Britain canal-building process between 1760-1840 was extremly important in the process of industrial revolution, as it reduced the transport costs and caused agglomerations to rise. 


Transport costs are the heart of the New Economic Geography theory, as they are the most important exogenous factor. If transport costs start to fall, until a particular point, nothing happens. Then the economy sharply renders to agglomeration, to a region which the first migrant decides to move or the outcome is solely the result of a historical accident.

The story of “canal-mania” is clearly based on the process of relatively sudden lowering of transport cost. This process speeded up the development of the industrial cities. 



Let’s see the facts! Britain had very few proper canals before 1750, however its water system was perfectly suitable for such a purposes. (Year-round rainfall, perennial water supply.) The earliest canal building was undertaken as a local enterprise needing to ship goods, such as the Duke of Bridgewater's canal built to ship coal from Worsley to Manchester.
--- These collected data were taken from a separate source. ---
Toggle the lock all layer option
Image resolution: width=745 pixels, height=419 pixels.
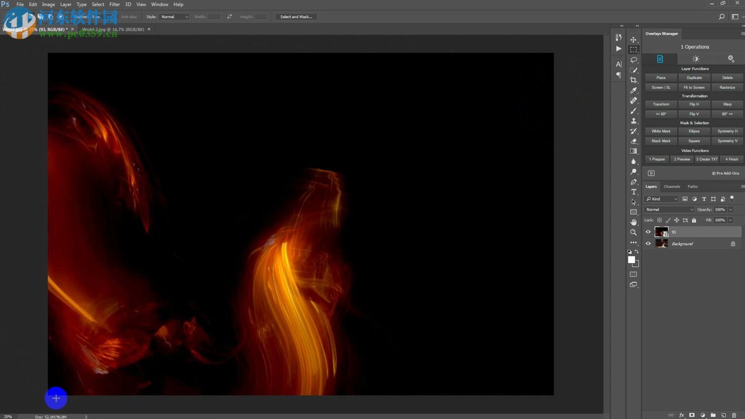694,220
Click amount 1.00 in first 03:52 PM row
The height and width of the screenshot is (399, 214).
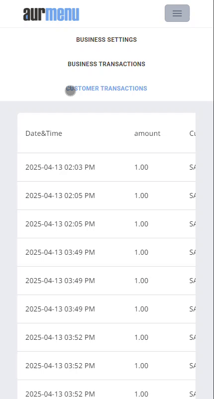point(141,337)
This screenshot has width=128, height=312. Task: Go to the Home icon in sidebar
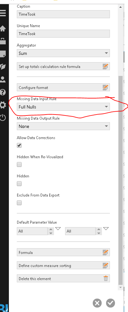pos(3,28)
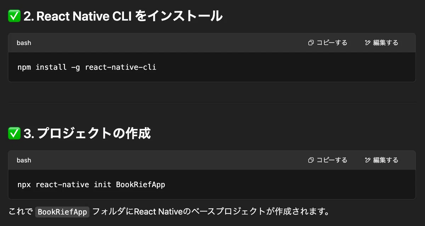Click horizontal divider between sections 2 and 3
The image size is (425, 226).
pyautogui.click(x=212, y=103)
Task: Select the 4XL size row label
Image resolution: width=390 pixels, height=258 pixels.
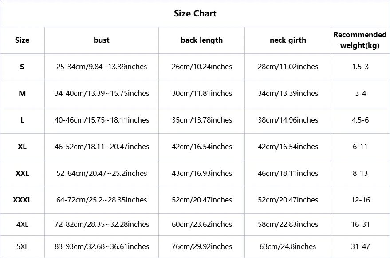Action: [22, 224]
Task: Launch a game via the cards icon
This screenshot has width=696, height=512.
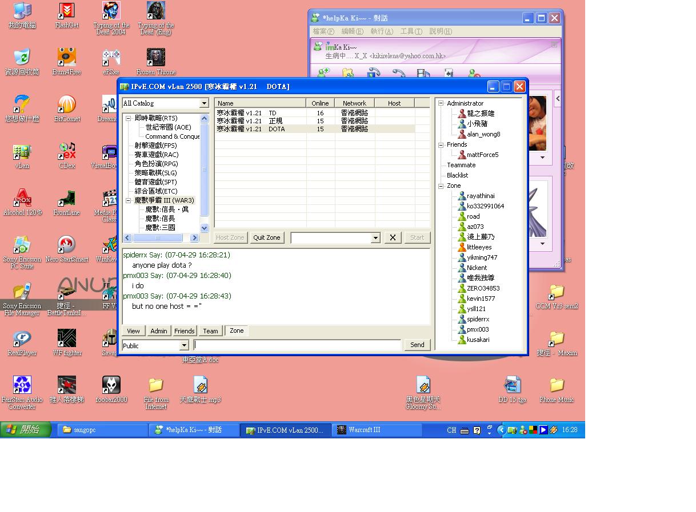Action: click(447, 73)
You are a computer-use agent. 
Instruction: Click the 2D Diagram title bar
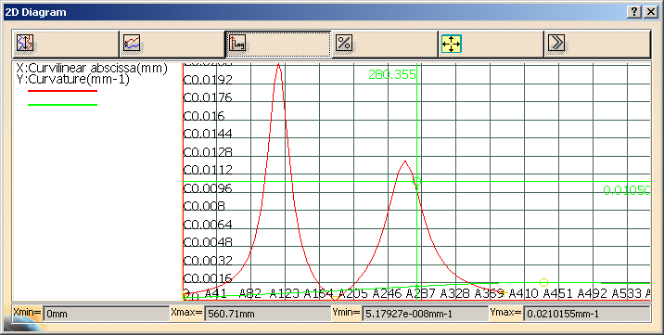coord(313,12)
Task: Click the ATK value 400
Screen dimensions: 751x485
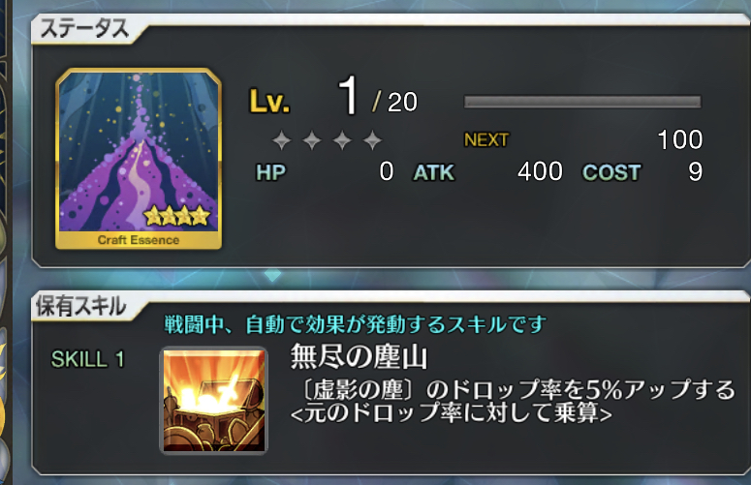Action: click(x=540, y=171)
The end of the American War of Independence and good years in agriculture helped the disposable income to rise, and people wanted to earn yield on their money.
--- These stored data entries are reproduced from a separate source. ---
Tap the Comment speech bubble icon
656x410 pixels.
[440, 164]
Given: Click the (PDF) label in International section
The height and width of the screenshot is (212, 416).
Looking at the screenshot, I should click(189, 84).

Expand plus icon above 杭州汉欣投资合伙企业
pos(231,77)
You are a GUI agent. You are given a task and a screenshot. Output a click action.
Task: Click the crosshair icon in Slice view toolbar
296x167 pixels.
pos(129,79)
In less than a generation, England was full of navigable waterways and heavy goods were carried by boat. Canal boats were massive: they could carry 30 tons pulled by a single horse, which was more than ten times the cargo per horse using a cart. Innovations: boat lifts, puddle-clay process (the process of lining the channel with puddle - a watertight material) helped the canal-building further. Historians say that this was the time when transition to the “business mentality” started, entrepreneurs were born, utilizing surpluses from agriculture and trade, and capital assured by manufacturers and other investors. But let’s get back to the transport costs!

The ‘canal mania’ of 1760–1840 converted England to an interconnected web of efficient all-year round waterways with 3,400 kilometers of navigable rivers, and 3200 kilometers of canals. Why the rush? Not only because of the trade. Coal and iron deposits were reachable via the water transport system in England, to a much larger extent than anywhere else. This made possible the raw materials to deliver to the production sites. Widely known that the manufacturing cities like Manchester or Birmingham were major economic drivers for the 'canal mania', and benefited vastly from a network of canals. Most of the traffic on the canals was solely internal. However the network linked the mainland cities with coastal port cities such as London, Liverpool, and Bristol, where cargo could be exchanged for import and export.
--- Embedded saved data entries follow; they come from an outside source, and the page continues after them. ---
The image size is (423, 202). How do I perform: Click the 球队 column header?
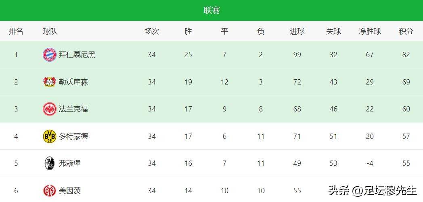coord(50,31)
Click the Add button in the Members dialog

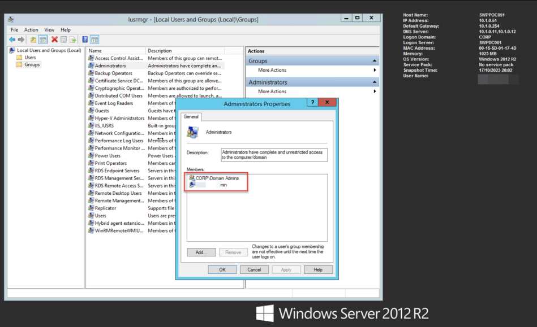201,251
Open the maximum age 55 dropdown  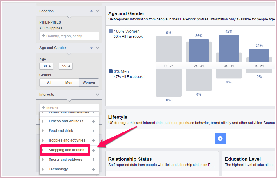[66, 66]
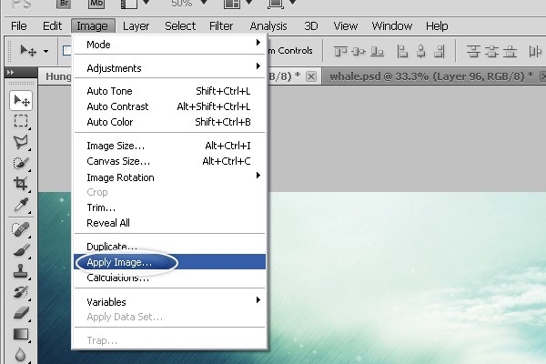Activate the Crop tool

coord(21,183)
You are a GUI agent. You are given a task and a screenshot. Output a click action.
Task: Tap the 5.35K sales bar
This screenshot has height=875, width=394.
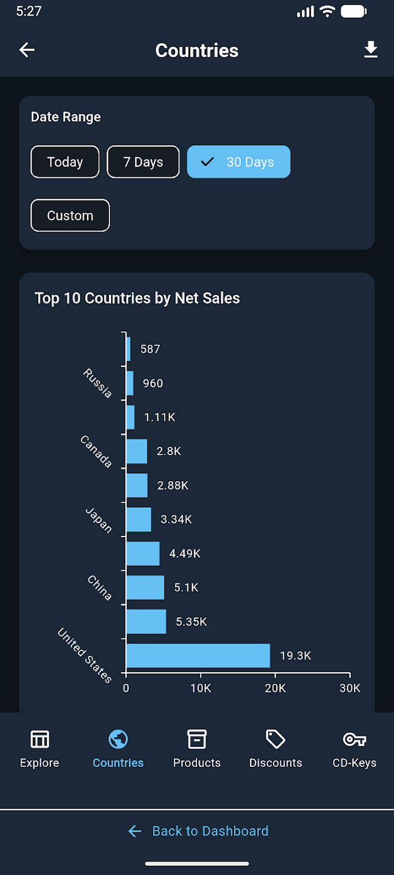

The end of the story? It happened also very fast, as usually things happen in revolution. From about 1840 railways began to threaten canals, canal companies were unable to compete against the speed of the new railways. With building the railway system another round of lowering of the transport costs occurred, but this is a different story. Consequence? The New Economic Geography theory showed us again: transport costs are the key.